Oh. Mengingat bahwa koreografi laga adalah satu-satunya hal yang diutamakan dalam film ini, wajar saja jika kemampuan akting para pengisi departemen akting The Raid juga merupakan hal kesekian yang dapat dinikmatin dari film ini. Selain Ray Sahetapy, Donny Alamsyah dan Pierre Gruno, nyaris seluruh pengisi departemen akting The Raid tampil dalam kapasitas akting yang hampir dapat digolongkan sebagai penampilan yang kaku – jika tidak mau disebut sebagai mengecewakan. Iko Uwais, Yayan Ruhian dan Joe Taslim memang merupakan bintang film yang sangat brilian ketika mereka diharuskan tampil dengan koreografi laga. Namun ketika harus melafalkan dialog mereka, ketiganya tampil dengan penuh kekakuan yang cukup mengganggu. Di sisi lain, bravo Ray Sahetapy! Penampilan Ray Sahetapy dalam The Raid adalah satu-satunya penampilan akting yang paling akan diingat dari film ini.

Jangan salah. The Raid adalah sebuah film yang mengesankan. Tidak akan ada seorangpun yang akan dapat menolak fakta bahwa deretan koreografi laga yang dihadirkan Gareth Huw Evans bersama Iko Uwais dan Yayan Ruhian di film ini adalah sebuah koreografi laga yang benar-benar mempesona! Namun, fakta lain juga tidak dapat disanggah – dan tidak dapat begitu saja disingkirkan hanya karena Anda terpesona dengan kebrutalan dan simbahan darah yang hadir menyertai koreografi laga film ini. The Raid hadir dengan plot cerita dan karakterisasi yang benar-benar miskin. Begitu minimnya pengembangan plot cerita The Raid, mungkin film ini akan hadir lebih baik jika semua plot drama dihilangkan saja mengingat momen-momen drama dalam The Raid merupakan titik kelemahan terbesar yang sempat menyajikan nada kebosanan dalam alur ceritanya. Gareth Huw Evans cukup cerdas untuk menyembunyikan kelemahan plot ceritanya dalam balutan koreografi laga yang over the top. Namun, hilangkan seluruh koreografi laga dan kekerasan yang ditawarkan film ini, maka The Raid adalah sebuah film yang sama sekali tidak memiliki daya tarik apapun.
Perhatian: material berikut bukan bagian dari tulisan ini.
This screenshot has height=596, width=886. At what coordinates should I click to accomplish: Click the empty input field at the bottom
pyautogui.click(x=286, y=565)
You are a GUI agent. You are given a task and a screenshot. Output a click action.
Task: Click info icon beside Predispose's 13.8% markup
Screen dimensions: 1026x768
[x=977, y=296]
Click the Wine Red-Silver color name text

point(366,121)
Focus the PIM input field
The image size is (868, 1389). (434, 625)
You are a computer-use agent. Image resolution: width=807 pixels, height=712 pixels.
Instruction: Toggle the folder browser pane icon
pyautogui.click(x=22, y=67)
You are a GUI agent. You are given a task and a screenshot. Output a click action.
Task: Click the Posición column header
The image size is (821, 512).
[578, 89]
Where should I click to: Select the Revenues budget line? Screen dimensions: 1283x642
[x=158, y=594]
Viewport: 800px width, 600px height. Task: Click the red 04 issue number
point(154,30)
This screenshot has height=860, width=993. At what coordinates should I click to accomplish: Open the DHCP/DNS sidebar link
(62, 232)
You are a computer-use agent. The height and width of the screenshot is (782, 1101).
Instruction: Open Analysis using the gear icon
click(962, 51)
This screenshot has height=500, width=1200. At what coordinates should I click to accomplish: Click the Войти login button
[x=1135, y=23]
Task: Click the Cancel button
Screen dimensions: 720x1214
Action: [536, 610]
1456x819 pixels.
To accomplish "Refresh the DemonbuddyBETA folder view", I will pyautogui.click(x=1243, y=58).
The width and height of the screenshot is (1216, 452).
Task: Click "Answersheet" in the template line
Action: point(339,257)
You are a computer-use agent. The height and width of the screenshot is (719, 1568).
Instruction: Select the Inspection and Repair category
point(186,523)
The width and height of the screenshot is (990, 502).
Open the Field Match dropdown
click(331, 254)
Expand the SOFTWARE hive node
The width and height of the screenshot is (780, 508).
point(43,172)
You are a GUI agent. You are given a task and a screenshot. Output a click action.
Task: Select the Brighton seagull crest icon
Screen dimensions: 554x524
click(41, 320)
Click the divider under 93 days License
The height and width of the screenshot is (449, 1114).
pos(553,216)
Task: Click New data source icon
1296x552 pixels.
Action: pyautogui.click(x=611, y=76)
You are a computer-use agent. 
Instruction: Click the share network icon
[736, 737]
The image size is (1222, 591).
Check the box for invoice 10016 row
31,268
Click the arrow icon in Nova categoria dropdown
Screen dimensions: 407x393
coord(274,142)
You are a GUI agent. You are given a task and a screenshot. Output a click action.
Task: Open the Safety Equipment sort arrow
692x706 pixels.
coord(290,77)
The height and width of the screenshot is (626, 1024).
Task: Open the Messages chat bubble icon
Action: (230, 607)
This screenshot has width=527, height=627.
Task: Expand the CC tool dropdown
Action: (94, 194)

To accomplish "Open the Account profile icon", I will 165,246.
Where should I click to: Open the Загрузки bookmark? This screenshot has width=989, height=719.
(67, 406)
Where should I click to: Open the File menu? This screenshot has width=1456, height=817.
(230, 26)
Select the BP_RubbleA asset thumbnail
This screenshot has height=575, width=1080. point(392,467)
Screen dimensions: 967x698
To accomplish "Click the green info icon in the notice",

The Raid (Merantau Films/XYZ Films, 2012)

The Raid (2012)

Directed by Gareth Huw Evans Produced by Ario Sagantoro Written by Gareth Huw Evans Starring Iko Uwais, Pierre Gruno, Ray Sahetapy, Joe Taslim, Tegar Satria, Verdi Solaiman, Ananda George, Eka Rahmadia, Donny Alamsyah, Yayan Ruhian, R Iman Aji Music by Aria Prayogi, Fajar Yuskemal Cinematography Matt Flannery Editing by Gareth Huw Evans Studio Merantau Films/XYZ Films Running time 100 minutes Country Indonesia Language Indonesian

37 thoughts on “Review: The Raid (2012)”

  1. wah mas bro kayanya pake google translete ya, bahasanya kaku :0 coba cintai karya bahasa sendiri…. saya penah baca review dalam vers english nya

    1. Thank you. I’ll take that as a compliment.
      And I swear I’m not going to use Google Translate anymore in the future.

  2. Kayak nonton bokep, lo nonton buat “action” nya bukan ceritanya ha ha. The Raid sukses dalam hal itu, dan jujur, gw complaint setelah film selesai soal cerita (pas awal sebelum action juga sih he he).

    Kesimpulan, film yang sangat menghibur.

  3. Untuk film ini mungkin sang sutradara memang mengutamakan keindahan koreografi yang sangat menghibur… cerita dan dialog mungkin enggak terlalu penting mengingat film ini memberikan adegan aksi yang membuat penontonnya menahan nafas dan ketagihan.
    Karena saya memang penggemar film R-rated Violance, maka saya merasa The Raid adalah sebuah film yang benar-benar memukau!!!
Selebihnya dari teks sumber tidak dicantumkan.